_Set task:_ Format the records below as a JSON list of strings, one string per line, and leave out any blank lines.

_Given records:_
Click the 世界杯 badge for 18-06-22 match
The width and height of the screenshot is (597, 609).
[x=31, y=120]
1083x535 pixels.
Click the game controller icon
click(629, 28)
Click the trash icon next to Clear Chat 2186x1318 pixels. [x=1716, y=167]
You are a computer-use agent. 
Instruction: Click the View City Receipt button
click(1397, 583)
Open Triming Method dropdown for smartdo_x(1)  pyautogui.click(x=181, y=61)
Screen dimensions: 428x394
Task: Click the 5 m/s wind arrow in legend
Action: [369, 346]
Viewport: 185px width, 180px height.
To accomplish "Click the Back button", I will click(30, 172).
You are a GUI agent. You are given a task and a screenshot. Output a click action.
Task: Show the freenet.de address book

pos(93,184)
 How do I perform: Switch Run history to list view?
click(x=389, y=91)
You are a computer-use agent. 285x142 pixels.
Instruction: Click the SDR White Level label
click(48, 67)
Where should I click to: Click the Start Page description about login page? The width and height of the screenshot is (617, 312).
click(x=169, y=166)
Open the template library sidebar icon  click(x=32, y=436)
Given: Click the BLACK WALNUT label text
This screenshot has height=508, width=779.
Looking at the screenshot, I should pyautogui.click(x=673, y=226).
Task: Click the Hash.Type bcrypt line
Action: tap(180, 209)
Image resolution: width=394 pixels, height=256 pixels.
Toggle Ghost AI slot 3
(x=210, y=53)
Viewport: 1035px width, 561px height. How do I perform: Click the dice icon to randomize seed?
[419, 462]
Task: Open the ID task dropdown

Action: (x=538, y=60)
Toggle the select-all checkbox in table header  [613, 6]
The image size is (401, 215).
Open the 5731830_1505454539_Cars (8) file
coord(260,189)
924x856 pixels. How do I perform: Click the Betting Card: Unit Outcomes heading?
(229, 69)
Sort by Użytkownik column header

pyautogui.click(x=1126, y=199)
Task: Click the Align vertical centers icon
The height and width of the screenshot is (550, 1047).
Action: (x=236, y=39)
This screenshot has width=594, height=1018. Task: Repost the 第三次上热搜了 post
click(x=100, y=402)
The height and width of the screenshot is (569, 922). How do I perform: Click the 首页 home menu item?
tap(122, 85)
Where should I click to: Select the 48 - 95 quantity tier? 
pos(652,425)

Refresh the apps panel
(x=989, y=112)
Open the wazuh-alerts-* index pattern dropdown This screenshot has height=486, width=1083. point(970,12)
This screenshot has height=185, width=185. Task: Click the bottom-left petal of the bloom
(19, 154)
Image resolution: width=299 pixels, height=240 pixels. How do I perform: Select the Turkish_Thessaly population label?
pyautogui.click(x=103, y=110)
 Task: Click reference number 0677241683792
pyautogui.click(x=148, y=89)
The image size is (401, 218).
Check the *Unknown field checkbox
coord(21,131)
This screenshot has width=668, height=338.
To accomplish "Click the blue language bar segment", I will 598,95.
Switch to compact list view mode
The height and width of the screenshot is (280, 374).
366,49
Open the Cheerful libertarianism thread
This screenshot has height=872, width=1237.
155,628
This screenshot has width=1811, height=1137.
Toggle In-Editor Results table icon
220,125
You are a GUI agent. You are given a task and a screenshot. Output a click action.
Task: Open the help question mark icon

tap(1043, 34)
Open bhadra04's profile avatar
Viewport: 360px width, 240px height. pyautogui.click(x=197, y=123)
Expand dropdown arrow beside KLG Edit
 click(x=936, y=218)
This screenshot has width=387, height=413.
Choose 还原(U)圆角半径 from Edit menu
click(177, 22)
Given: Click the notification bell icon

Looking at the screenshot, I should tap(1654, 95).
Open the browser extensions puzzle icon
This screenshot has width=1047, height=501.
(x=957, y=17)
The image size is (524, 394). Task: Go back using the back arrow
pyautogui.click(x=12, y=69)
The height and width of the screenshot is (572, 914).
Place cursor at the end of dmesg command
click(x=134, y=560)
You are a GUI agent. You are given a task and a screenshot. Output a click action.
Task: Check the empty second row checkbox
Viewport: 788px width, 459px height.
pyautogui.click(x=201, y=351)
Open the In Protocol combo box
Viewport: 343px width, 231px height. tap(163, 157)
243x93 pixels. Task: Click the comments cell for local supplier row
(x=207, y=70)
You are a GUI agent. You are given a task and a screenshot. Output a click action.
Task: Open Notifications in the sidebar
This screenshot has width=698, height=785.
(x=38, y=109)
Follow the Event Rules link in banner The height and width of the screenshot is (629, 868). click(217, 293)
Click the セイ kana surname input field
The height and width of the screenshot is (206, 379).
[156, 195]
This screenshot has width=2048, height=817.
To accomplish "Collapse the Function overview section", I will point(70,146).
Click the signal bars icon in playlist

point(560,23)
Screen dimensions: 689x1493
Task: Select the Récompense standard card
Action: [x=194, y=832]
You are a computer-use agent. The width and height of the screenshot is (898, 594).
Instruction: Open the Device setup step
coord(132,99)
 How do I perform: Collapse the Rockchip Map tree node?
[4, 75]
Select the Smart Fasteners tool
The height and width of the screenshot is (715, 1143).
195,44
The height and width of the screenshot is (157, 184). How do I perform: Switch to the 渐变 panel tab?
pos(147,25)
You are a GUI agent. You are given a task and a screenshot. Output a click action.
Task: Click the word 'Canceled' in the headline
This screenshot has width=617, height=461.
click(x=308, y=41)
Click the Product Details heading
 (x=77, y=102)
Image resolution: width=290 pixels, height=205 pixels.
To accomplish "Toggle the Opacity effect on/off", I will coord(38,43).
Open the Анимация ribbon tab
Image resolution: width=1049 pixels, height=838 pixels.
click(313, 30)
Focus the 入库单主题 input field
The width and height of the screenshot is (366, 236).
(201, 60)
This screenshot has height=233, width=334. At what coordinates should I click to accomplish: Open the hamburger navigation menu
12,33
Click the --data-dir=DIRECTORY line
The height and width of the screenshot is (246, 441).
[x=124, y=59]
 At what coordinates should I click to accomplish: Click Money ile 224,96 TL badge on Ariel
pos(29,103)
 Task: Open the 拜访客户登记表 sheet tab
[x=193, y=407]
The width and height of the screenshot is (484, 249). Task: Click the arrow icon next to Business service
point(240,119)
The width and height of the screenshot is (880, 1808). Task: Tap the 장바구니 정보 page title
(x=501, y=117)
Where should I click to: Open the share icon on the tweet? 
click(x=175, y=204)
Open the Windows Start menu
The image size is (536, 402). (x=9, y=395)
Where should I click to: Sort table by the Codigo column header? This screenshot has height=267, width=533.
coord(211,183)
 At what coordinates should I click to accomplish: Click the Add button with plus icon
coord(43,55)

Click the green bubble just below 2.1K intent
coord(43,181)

_Answer for this exercise:_
[
  "Click the 世界杯 badge for 18-06-22 match",
  "The width and height of the screenshot is (597, 609).",
  "[x=31, y=120]",
  "1083x535 pixels.",
  "Click the game controller icon",
  "click(629, 28)",
  "Click the trash icon next to Clear Chat 2186x1318 pixels. [x=1716, y=167]",
  "You are a computer-use agent. ",
  "Instruction: Click the View City Receipt button",
  "click(1397, 583)",
  "Open Triming Method dropdown for smartdo_x(1)  pyautogui.click(x=181, y=61)",
  "Screen dimensions: 428x394",
  "Task: Click the 5 m/s wind arrow in legend",
  "Action: [369, 346]",
  "Viewport: 185px width, 180px height.",
  "To accomplish \"Click the Back button\", I will click(30, 172).",
  "You are a GUI agent. You are given a task and a screenshot. Output a click action.",
  "Task: Show the freenet.de address book",
  "pos(93,184)",
  " How do I perform: Switch Run history to list view?",
  "click(x=389, y=91)",
  "You are a computer-use agent. 285x142 pixels.",
  "Instruction: Click the SDR White Level label",
  "click(48, 67)",
  "Where should I click to: Click the Start Page description about login page? The width and height of the screenshot is (617, 312).",
  "click(x=169, y=166)",
  "Open the template library sidebar icon  click(x=32, y=436)",
  "Given: Click the BLACK WALNUT label text",
  "This screenshot has height=508, width=779.",
  "Looking at the screenshot, I should pyautogui.click(x=673, y=226).",
  "Task: Click the Hash.Type bcrypt line",
  "Action: tap(180, 209)",
  "Image resolution: width=394 pixels, height=256 pixels.",
  "Toggle Ghost AI slot 3",
  "(x=210, y=53)",
  "Viewport: 1035px width, 561px height. How do I perform: Click the dice icon to randomize seed?",
  "[419, 462]",
  "Task: Open the ID task dropdown",
  "Action: (x=538, y=60)",
  "Toggle the select-all checkbox in table header  [613, 6]",
  "The image size is (401, 215).",
  "Open the 5731830_1505454539_Cars (8) file",
  "coord(260,189)",
  "924x856 pixels. How do I perform: Click the Betting Card: Unit Outcomes heading?",
  "(229, 69)",
  "Sort by Użytkownik column header",
  "pyautogui.click(x=1126, y=199)",
  "Task: Click the Align vertical centers icon",
  "The height and width of the screenshot is (550, 1047).",
  "Action: (x=236, y=39)",
  "This screenshot has width=594, height=1018. Task: Repost the 第三次上热搜了 post",
  "click(x=100, y=402)",
  "The height and width of the screenshot is (569, 922). How do I perform: Click the 首页 home menu item?",
  "tap(122, 85)",
  "Where should I click to: Select the 48 - 95 quantity tier? ",
  "pos(652,425)",
  "Refresh the apps panel",
  "(x=989, y=112)",
  "Open the wazuh-alerts-* index pattern dropdown This screenshot has height=486, width=1083. point(970,12)",
  "This screenshot has height=185, width=185. Task: Click the bottom-left petal of the bloom",
  "(19, 154)",
  "Image resolution: width=299 pixels, height=240 pixels. How do I perform: Select the Turkish_Thessaly population label?",
  "pyautogui.click(x=103, y=110)",
  " Task: Click reference number 0677241683792",
  "pyautogui.click(x=148, y=89)",
  "The image size is (401, 218).",
  "Check the *Unknown field checkbox",
  "coord(21,131)",
  "This screenshot has width=668, height=338.",
  "To accomplish \"Click the blue language bar segment\", I will 598,95.",
  "Switch to compact list view mode",
  "The height and width of the screenshot is (280, 374).",
  "366,49",
  "Open the Cheerful libertarianism thread",
  "This screenshot has height=872, width=1237.",
  "155,628",
  "This screenshot has width=1811, height=1137.",
  "Toggle In-Editor Results table icon",
  "220,125",
  "You are a GUI agent. You are given a task and a screenshot. Output a click action.",
  "Task: Open the help question mark icon",
  "tap(1043, 34)",
  "Open bhadra04's profile avatar",
  "Viewport: 360px width, 240px height. pyautogui.click(x=197, y=123)",
  "Expand dropdown arrow beside KLG Edit",
  " click(x=936, y=218)",
  "This screenshot has width=387, height=413.",
  "Choose 还原(U)圆角半径 from Edit menu",
  "click(177, 22)",
  "Given: Click the notification bell icon",
  "Looking at the screenshot, I should tap(1654, 95).",
  "Open the browser extensions puzzle icon",
  "This screenshot has width=1047, height=501.",
  "(x=957, y=17)",
  "The image size is (524, 394). Task: Go back using the back arrow",
  "pyautogui.click(x=12, y=69)",
  "The height and width of the screenshot is (572, 914).",
  "Place cursor at the end of dmesg command",
  "click(x=134, y=560)",
  "You are a GUI agent. You are given a task and a screenshot. Output a click action.",
  "Task: Check the empty second row checkbox",
  "Viewport: 788px width, 459px height.",
  "pyautogui.click(x=201, y=351)",
  "Open the In Protocol combo box",
  "Viewport: 343px width, 231px height. tap(163, 157)",
  "243x93 pixels. Task: Click the comments cell for local supplier row",
  "(x=207, y=70)",
  "You are a GUI agent. You are given a task and a screenshot. Output a click action.",
  "Task: Open Notifications in the sidebar",
  "This screenshot has width=698, height=785.",
  "(x=38, y=109)",
  "Follow the Event Rules link in banner The height and width of the screenshot is (629, 868). click(217, 293)",
  "Click the セイ kana surname input field",
  "The height and width of the screenshot is (206, 379).",
  "[156, 195]",
  "This screenshot has width=2048, height=817.",
  "To accomplish \"Collapse the Function overview section\", I will point(70,146).",
  "Click the signal bars icon in playlist",
  "point(560,23)",
  "Screen dimensions: 689x1493",
  "Task: Select the Récompense standard card",
  "Action: [x=194, y=832]",
  "You are a computer-use agent. The width and height of the screenshot is (898, 594).",
  "Instruction: Open the Device setup step",
  "coord(132,99)",
  " How do I perform: Collapse the Rockchip Map tree node?",
  "[4, 75]",
  "Select the Smart Fasteners tool",
  "The height and width of the screenshot is (715, 1143).",
  "195,44",
  "The height and width of the screenshot is (157, 184). How do I perform: Switch to the 渐变 panel tab?",
  "pos(147,25)",
  "You are a GUI agent. You are given a task and a screenshot. Output a click action.",
  "Task: Click the word 'Canceled' in the headline",
  "This screenshot has width=617, height=461.",
  "click(x=308, y=41)",
  "Click the Product Details heading",
  " (x=77, y=102)",
  "Image resolution: width=290 pixels, height=205 pixels.",
  "To accomplish \"Toggle the Opacity effect on/off\", I will coord(38,43).",
  "Open the Анимация ribbon tab",
  "Image resolution: width=1049 pixels, height=838 pixels.",
  "click(313, 30)",
  "Focus the 入库单主题 input field",
  "The width and height of the screenshot is (366, 236).",
  "(201, 60)",
  "This screenshot has height=233, width=334. At what coordinates should I click to accomplish: Open the hamburger navigation menu",
  "12,33",
  "Click the --data-dir=DIRECTORY line",
  "The height and width of the screenshot is (246, 441).",
  "[x=124, y=59]",
  " At what coordinates should I click to accomplish: Click Money ile 224,96 TL badge on Ariel",
  "pos(29,103)",
  " Task: Open the 拜访客户登记表 sheet tab",
  "[x=193, y=407]",
  "The width and height of the screenshot is (484, 249). Task: Click the arrow icon next to Business service",
  "point(240,119)",
  "The width and height of the screenshot is (880, 1808). Task: Tap the 장바구니 정보 page title",
  "(x=501, y=117)",
  "Where should I click to: Open the share icon on the tweet? ",
  "click(x=175, y=204)",
  "Open the Windows Start menu",
  "The image size is (536, 402). (x=9, y=395)",
  "Where should I click to: Sort table by the Codigo column header? This screenshot has height=267, width=533.",
  "coord(211,183)",
  " At what coordinates should I click to accomplish: Click the Add button with plus icon",
  "coord(43,55)",
  "Click the green bubble just below 2.1K intent",
  "coord(43,181)"
]